I am so fond of the relationship between Michael and Selene in 'Underworld'. Their love fills me with awe. Trinity is another favourite of mine and her relationship with Neo in the Matrix trilogy. I think love should exactly be like theirs. The couples have similarities between themselves and among themselves. Michael would never let go of Selene, never question her decisions, never feels inferior or small before her. He is just there for her, loving her even though she is a monster. Selene uses her blood time and again to save Michael and even kills Viktor, her mentor when he tries to kill him. She never loses sight of her goals, of who she needs to mingle with, yet Michael is just a whole for her. A class apart who challenges her ideals.

The reason,  I am babbling so much about this is that I am caught in a net of affection from someone. It defies logic and yet it pulls my heart strings every now and then. I do not know where I will tread since I do not want to tread the path where treason lies ahead. I cannot trust that person. I can be kind and I have always been kind yet detached. My detachment is being challenged as I am surprised by new developments every day. Can I just open my heart again and love back. Forget the past stabs and accept any future ones before they come. Can I just smile and destroy my composure and love back.
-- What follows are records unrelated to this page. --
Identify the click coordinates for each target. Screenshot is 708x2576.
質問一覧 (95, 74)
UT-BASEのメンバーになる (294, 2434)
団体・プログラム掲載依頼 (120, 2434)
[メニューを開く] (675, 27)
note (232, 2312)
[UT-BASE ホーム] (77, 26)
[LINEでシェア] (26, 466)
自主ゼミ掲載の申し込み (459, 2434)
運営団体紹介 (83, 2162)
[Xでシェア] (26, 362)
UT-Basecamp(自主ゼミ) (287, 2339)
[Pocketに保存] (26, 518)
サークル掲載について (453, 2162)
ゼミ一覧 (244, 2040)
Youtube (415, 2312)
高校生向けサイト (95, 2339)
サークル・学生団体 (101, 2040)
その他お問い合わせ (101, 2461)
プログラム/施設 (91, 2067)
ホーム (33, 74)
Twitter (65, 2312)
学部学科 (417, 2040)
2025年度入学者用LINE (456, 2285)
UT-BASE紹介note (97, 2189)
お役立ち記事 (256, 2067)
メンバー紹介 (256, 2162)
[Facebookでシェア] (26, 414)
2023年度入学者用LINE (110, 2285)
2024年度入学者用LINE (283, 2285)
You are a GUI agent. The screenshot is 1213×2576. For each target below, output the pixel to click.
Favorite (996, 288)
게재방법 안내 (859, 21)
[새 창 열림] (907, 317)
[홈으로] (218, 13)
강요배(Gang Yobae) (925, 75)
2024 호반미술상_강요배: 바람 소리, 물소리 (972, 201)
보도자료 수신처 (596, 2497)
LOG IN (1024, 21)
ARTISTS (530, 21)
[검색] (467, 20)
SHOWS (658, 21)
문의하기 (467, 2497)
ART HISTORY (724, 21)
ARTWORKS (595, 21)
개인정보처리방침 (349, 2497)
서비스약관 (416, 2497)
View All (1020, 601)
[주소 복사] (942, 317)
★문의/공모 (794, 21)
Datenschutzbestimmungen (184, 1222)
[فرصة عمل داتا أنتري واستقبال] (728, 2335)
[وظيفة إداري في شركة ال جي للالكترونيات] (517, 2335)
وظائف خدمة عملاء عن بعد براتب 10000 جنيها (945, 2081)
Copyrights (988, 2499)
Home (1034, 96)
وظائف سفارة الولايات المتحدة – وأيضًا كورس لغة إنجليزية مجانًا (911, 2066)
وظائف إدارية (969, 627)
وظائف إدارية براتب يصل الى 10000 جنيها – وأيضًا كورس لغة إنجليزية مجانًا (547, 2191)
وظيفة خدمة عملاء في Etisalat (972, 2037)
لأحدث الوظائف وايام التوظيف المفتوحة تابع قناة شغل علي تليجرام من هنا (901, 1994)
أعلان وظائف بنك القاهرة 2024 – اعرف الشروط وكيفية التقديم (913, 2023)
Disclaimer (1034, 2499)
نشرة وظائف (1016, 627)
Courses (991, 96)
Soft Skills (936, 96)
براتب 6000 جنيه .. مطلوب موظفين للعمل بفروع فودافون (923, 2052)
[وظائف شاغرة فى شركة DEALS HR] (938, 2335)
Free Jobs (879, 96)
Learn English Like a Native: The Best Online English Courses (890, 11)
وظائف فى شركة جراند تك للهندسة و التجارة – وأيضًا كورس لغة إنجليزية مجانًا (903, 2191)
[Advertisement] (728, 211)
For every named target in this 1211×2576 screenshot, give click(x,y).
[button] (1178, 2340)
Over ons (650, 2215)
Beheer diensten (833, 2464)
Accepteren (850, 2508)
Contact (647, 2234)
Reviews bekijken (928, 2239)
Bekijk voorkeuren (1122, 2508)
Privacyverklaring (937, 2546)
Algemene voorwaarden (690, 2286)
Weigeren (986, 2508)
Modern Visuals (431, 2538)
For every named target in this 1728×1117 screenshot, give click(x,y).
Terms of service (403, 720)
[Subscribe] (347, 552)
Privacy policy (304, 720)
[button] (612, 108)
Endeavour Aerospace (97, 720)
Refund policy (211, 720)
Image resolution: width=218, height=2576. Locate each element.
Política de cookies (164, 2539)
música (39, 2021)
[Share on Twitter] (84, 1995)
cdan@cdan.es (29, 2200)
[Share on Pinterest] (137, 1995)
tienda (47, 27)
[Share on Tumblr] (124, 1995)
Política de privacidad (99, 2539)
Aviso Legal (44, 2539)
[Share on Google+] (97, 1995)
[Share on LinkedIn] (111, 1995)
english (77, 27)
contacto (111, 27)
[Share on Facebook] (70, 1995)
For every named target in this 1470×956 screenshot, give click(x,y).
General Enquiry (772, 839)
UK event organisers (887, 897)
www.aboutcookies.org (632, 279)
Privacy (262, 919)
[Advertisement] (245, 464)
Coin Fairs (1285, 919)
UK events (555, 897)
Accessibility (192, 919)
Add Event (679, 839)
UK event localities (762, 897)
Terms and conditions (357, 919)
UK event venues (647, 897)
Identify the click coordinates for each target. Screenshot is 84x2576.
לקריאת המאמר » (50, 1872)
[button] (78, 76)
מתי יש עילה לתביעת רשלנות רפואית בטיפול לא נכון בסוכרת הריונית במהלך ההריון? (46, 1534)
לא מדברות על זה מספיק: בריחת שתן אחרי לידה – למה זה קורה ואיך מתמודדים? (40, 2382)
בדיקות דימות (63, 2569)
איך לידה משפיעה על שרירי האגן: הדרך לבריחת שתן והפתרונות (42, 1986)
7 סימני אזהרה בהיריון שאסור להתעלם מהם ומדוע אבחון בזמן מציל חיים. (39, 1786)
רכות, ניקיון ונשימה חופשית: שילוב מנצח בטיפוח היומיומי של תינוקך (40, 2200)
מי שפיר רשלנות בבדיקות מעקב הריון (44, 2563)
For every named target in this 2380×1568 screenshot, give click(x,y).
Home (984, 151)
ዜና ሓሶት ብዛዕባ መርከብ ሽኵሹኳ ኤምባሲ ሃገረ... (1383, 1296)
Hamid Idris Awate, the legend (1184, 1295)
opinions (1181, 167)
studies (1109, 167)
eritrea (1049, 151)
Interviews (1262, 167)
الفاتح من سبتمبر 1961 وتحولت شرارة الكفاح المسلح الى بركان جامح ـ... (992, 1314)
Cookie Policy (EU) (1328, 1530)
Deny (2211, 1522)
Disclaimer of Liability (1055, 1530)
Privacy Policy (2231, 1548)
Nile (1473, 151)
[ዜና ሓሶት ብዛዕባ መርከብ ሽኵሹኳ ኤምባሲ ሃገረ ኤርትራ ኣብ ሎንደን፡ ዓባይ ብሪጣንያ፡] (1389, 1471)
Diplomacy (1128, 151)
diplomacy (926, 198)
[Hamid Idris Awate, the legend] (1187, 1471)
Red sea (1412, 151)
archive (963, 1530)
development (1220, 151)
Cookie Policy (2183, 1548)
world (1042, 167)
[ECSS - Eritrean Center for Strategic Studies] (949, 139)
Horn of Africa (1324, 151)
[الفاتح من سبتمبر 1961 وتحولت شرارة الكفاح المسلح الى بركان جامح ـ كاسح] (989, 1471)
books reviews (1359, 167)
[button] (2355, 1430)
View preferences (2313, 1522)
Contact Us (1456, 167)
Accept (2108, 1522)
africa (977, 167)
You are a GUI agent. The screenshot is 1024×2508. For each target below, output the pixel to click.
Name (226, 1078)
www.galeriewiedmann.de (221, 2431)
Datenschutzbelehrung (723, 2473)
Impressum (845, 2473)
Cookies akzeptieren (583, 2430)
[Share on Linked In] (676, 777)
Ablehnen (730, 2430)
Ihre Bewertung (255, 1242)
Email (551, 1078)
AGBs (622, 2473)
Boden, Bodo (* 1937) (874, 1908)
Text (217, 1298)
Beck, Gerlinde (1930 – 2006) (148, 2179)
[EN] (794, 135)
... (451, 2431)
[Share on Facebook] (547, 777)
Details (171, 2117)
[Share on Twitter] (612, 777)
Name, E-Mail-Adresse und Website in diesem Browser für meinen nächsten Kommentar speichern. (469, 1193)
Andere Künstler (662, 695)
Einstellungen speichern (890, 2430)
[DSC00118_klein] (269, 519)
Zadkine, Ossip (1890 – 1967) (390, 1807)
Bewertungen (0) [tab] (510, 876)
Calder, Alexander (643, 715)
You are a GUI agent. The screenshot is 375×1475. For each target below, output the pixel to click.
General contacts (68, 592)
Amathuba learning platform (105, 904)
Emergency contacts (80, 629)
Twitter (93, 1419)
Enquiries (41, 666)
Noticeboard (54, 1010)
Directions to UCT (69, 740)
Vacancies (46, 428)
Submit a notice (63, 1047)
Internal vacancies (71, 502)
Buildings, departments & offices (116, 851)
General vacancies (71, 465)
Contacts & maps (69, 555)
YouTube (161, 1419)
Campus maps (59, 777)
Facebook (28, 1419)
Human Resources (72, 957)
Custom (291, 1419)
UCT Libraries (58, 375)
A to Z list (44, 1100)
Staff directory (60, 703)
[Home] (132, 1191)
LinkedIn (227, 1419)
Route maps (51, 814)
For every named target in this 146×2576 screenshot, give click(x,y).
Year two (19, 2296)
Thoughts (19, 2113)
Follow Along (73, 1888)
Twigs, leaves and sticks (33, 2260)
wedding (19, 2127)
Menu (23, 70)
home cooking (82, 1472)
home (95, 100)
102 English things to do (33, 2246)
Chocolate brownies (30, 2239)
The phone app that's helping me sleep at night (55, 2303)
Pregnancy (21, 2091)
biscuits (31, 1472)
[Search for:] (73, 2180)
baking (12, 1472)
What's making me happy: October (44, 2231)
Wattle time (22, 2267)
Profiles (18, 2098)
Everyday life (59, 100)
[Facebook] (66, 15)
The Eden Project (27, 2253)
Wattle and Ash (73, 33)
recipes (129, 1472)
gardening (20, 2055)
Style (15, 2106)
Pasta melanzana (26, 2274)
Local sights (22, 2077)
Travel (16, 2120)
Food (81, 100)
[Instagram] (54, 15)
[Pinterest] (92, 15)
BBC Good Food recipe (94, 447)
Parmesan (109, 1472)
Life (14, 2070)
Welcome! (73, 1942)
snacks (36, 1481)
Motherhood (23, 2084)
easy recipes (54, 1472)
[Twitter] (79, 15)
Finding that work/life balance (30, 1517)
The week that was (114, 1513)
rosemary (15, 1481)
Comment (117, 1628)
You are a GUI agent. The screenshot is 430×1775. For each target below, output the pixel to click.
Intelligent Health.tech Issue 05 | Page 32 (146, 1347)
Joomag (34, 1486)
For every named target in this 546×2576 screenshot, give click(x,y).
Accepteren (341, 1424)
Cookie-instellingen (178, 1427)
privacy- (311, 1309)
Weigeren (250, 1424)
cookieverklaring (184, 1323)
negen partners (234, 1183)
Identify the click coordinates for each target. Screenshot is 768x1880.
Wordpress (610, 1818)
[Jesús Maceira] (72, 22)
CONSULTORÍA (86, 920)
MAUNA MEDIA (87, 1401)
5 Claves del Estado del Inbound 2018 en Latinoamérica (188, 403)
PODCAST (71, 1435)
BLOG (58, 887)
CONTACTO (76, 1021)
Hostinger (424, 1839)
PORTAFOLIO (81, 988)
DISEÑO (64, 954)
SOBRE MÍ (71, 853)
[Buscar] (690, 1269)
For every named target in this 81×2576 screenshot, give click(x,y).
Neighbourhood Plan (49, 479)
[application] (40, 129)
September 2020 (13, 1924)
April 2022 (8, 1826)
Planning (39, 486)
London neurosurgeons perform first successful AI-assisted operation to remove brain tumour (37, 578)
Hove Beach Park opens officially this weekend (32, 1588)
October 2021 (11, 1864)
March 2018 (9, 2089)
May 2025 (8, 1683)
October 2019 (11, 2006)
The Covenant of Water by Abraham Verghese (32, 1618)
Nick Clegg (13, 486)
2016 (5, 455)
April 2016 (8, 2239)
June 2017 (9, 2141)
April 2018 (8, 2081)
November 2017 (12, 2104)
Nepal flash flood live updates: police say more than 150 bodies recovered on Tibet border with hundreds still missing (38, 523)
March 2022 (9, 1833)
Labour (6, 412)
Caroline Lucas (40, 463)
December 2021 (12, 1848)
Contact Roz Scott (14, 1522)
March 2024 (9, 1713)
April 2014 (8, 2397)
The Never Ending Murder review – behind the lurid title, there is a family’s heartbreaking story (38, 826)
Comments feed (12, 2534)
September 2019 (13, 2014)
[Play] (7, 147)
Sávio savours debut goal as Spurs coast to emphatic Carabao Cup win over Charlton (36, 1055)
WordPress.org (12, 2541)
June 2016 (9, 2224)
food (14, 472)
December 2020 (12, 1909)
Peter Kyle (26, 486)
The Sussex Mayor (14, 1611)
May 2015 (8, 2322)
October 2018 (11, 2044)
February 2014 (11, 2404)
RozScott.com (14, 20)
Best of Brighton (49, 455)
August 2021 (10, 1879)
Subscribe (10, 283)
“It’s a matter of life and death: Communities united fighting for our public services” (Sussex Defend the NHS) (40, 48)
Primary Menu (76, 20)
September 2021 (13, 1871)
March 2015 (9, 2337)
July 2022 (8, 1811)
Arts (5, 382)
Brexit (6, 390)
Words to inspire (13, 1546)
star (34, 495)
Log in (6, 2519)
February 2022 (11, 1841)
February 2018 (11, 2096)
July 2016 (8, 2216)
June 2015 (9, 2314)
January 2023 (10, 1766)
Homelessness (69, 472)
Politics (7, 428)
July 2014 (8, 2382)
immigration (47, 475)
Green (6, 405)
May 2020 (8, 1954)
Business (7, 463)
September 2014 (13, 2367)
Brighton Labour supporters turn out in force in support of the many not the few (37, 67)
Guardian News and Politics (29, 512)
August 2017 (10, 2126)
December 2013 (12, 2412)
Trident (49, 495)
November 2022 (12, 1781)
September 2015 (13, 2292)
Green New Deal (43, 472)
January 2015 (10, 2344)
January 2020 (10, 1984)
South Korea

There was a night when I slept close to that person and woke up suddenly in dream...speaking in my mind...Do you know what I think?..I just want you...and even before I could finish, the person stirred up in sleep and said...Hmm. I smiled and said...I just want you to be happy, safe, healthy, and successful. I was so happy when that person's perseverance at work got appreciated.  And the story will continue and I will keep on playing the parts played by Michael and Trinity.